Being scummy isn't necessary being bad. Price gouging is scummy. I wouldn't say it was evil, just self interest which in the end drives positive behaviour. Price gouging limits demand, and encourages supply.

Of course civilisation can exist with scummy businesses. I would say civilisation couldn't exist without companies seeking self interest.


He's definitely an asshole, and what he did was unacceptable and deserving of getting fired, but as far as celebrities go he's not that bad and he honestly handled it pretty reasonably. The fact is that he was going to get hired somewhere, and it isn't like this didn't hurt him at all.


It’s questionable why Amazon would use someone who is best known for punching a producer as public face in all their ads, though.

I’d argue that this – he’s now in ads on every TV channel, every website – is even encouraging people to be more assholes.

Society should discourage people acting as assholes, and this seems like it does the opposite.


According to Wikipedia he "is best known for co-presenting the BBC TV show Top Gear", not punching a producer.


Can someone shed some light on how much it actually costs to run your own infrastructure? Say that I use 5 large instances of RDS database and then around 100 large EC2 instances along with ELB's. This will roughly cost around $1M a year with AWS. Will running your own infrastructure be costlier than this?


running a rack of servers will basically cost you $50k a year including the finance cost of the machines and switches.
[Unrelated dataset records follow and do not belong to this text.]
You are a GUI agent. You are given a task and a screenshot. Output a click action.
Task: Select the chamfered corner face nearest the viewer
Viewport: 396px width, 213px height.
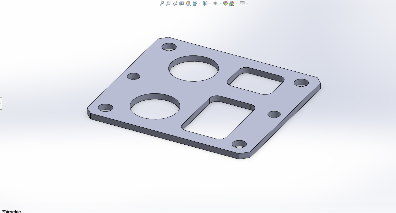pyautogui.click(x=244, y=156)
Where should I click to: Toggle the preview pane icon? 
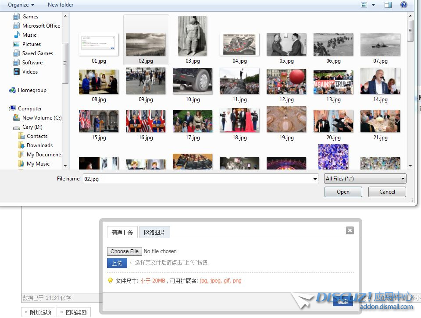[388, 5]
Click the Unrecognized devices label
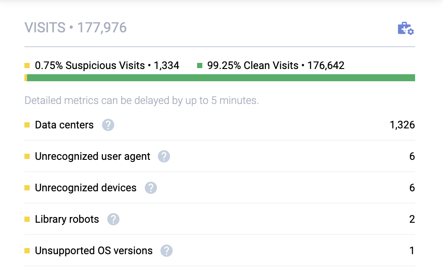 (x=85, y=188)
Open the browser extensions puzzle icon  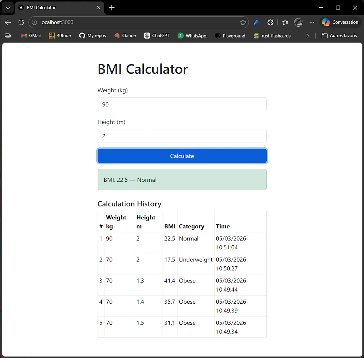click(x=270, y=22)
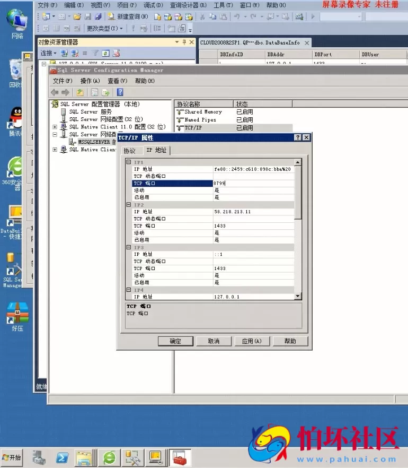Viewport: 408px width, 468px height.
Task: Click the blue help icon in Configuration Manager toolbar
Action: pos(120,92)
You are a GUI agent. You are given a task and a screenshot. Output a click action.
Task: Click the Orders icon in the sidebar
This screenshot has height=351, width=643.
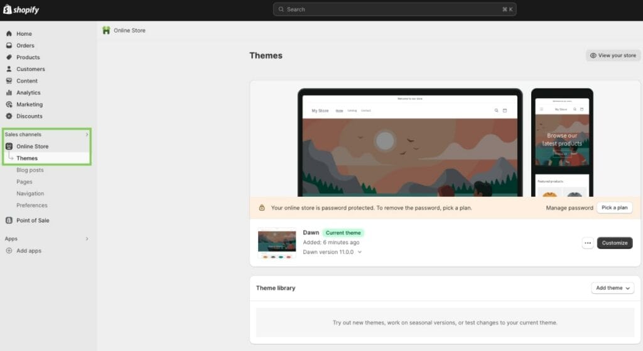tap(9, 46)
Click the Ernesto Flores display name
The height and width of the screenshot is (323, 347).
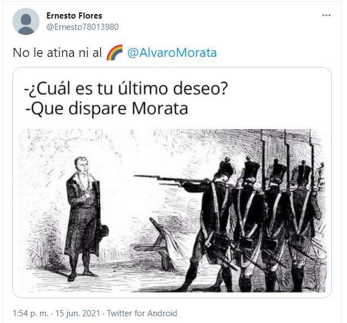click(74, 16)
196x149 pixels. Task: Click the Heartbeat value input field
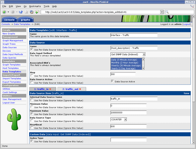coord(128,126)
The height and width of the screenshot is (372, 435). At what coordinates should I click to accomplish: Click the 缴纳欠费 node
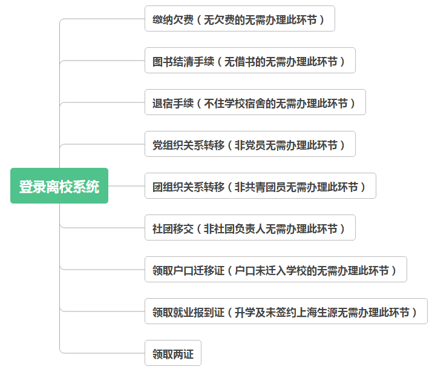tap(240, 19)
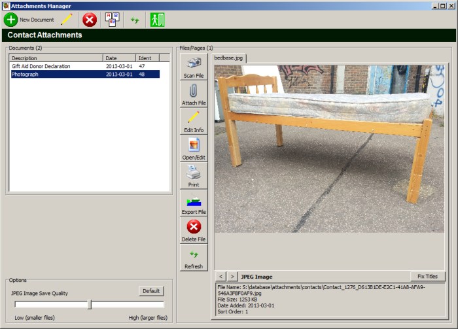The width and height of the screenshot is (458, 329).
Task: Click the Delete File button
Action: [x=194, y=231]
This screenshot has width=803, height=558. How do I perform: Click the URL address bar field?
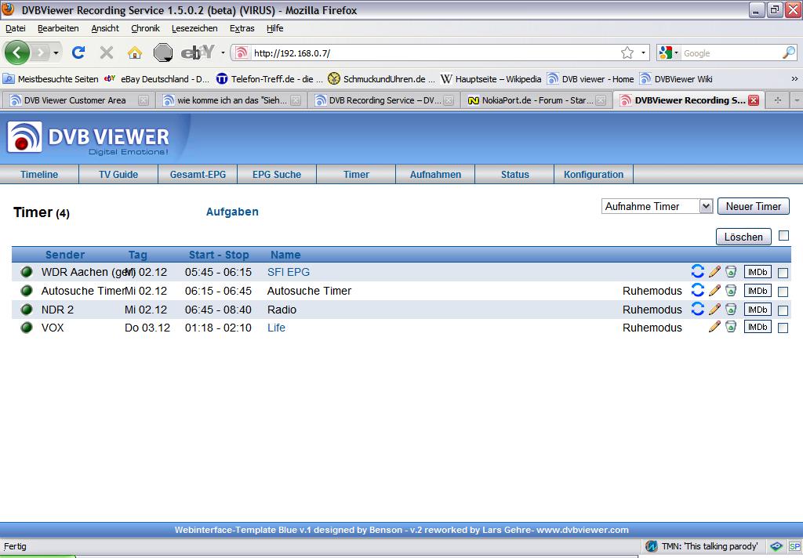(x=431, y=53)
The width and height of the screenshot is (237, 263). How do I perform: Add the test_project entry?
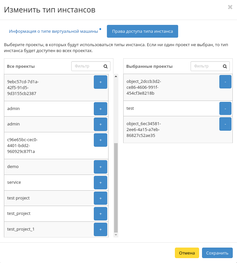coord(100,214)
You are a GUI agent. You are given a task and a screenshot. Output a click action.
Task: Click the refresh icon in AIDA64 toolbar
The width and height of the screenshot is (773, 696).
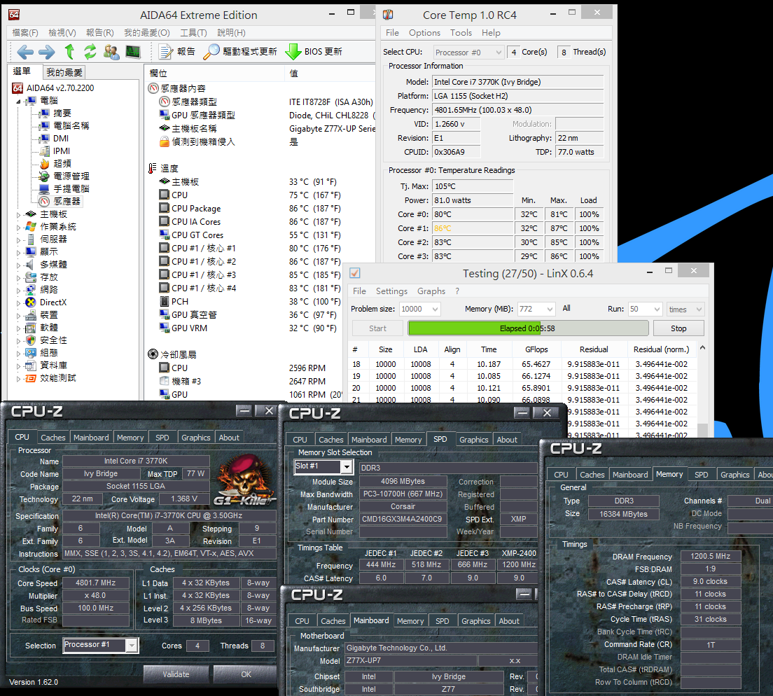pyautogui.click(x=90, y=51)
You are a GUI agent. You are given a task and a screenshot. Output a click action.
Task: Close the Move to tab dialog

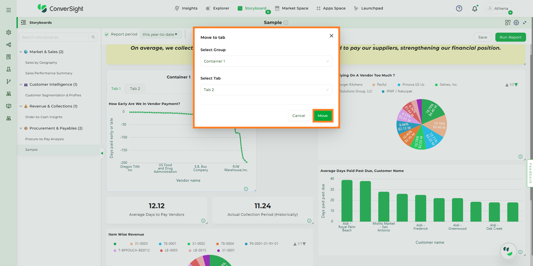click(x=331, y=36)
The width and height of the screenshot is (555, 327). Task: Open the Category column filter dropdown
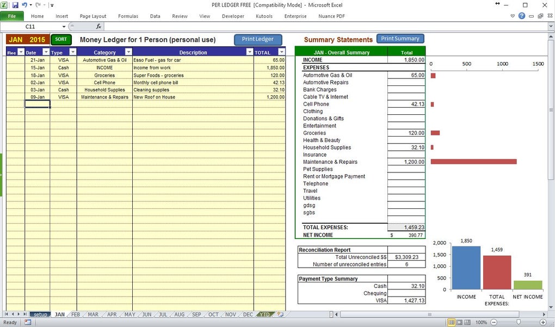[128, 52]
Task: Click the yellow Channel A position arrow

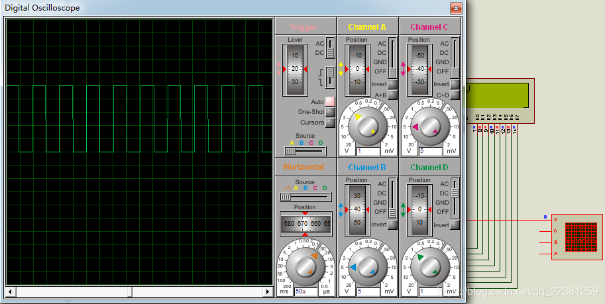Action: tap(341, 69)
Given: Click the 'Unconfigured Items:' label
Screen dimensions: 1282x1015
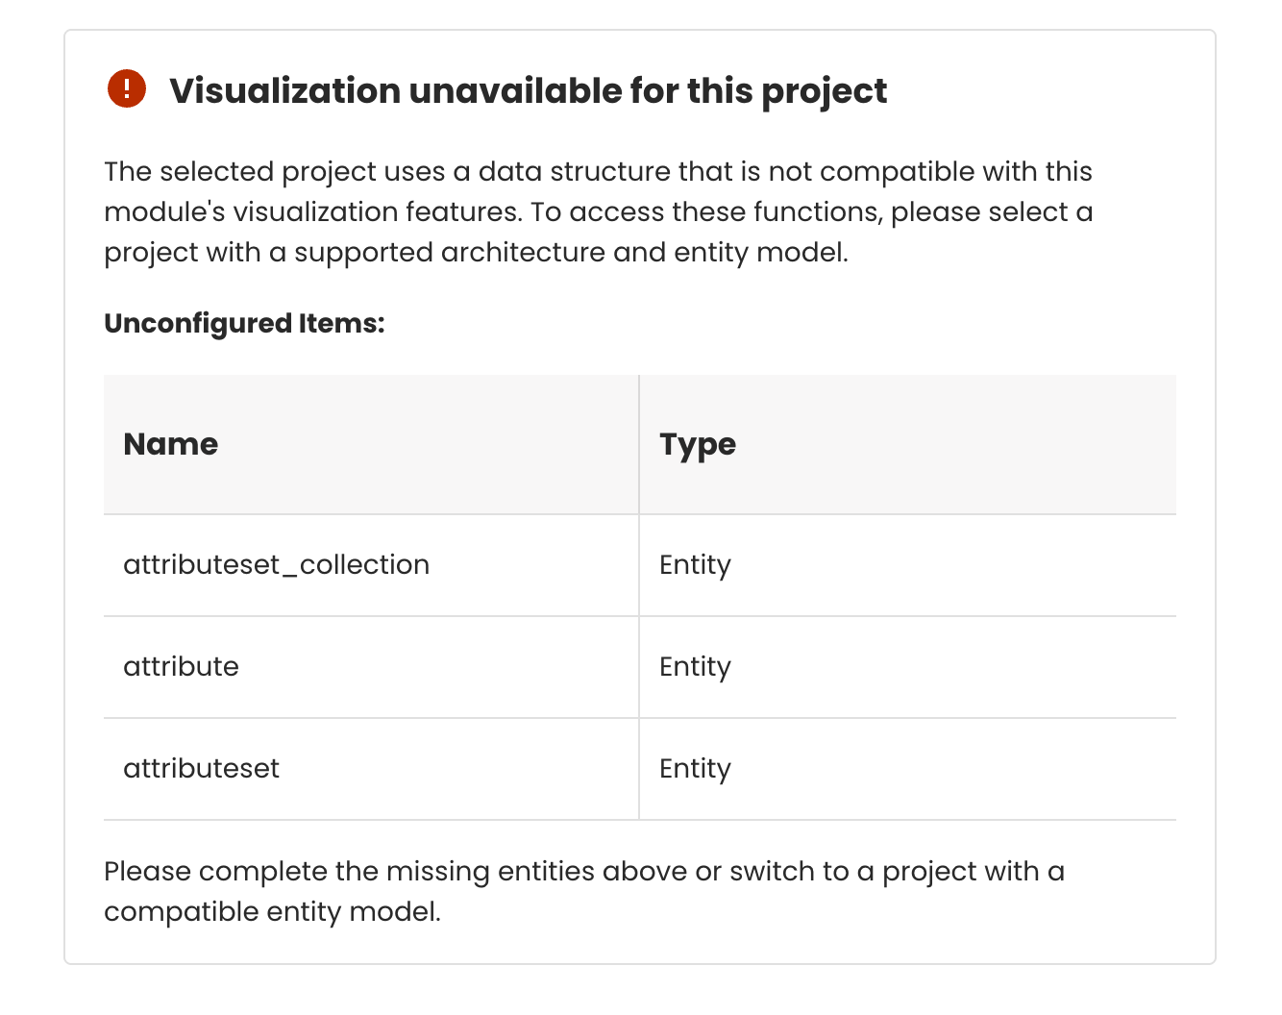Looking at the screenshot, I should 244,324.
it's not the money, it's the expertise that's the limiting factor. very few people know how to do it reliably.


I think this $50k number is way low unless you are talking bargain basement data center. Also, doesn't contemplate needed bandwidth. I agree with the expertise point, though.

Rough numbers:

Server = $5k, straight line depreciation over 3 years, 40 per rack Switches = $6k, each, "", 2 per rack Rack = $2k/month Power = $2k/month

That works out to: Servers: 40 * $138/server/month=$5555/month Servers: 2 * $333/switch/month Rent: $2000/rack/month Power: $2000/rack/month

Total: $118,656/year


"Nowadays, startups just rent AWS servers and storage, and if they suddenly need an extra thousand servers, they just click on a link and put the cost on a credit card."

Where's this magic autoscaling link? Last I checked, AWS provided an extremely unfriendly API on top of extremely buggy services at prices that'd allow you to build your own data center with the money spent on a few months of renting VMs. They are indeed the 90's Microsoft of the cloud: incredibly expensive, buggy, and widely adopted by people that I assume burn cash to keep warm because they're so rich.

Add to that the possibility that one's account will be closed for no reason and without recourse, and you have the most unstable platform for apps imaginable.


> Where's this magic autoscaling link?

Locate the relevant auto scaling group, click "edit" and increase both the "maximum" and the "desired" number.

http://docs.aws.amazon.com/AutoScaling/latest/DeveloperGuide...

I know that it's hardly ever that simple to scale up the whole architecture of a running system, but ask a trivial question...


> Add to that the possibility that one's account will be closed for no reason and without recourse, and you have the most unstable platform for apps imaginable.

We use AWS heavily and I considered the very same possibility. My solution: redundant cloud providers! We now have servers on standby at another vendor (Joyent), with live database replication to the standby servers. Something happens to Amazon, we'll be okay.


AWS and Azure are now household names in enterprise. Clients who once only allowed on premise IT solutions are beginning to bend to vendors will by using "the cloud".


This year's AWS re:Invent conference was totally focused on winning over the corporate enterprise to the Cloud. Compliance, enterprise-scale resources, and migration solutions were major major pushes in the keynotes and sessions. Day 1's keynote was more for the CEOs in the crowd than for the techies.


"It now has annual revenues in the $8bn range, which is bigger than Amazon’s entire retail operation and growing three times faster."

The math seems wrong there...


Does the article answer the 'How' part of the title? Or am I missing something?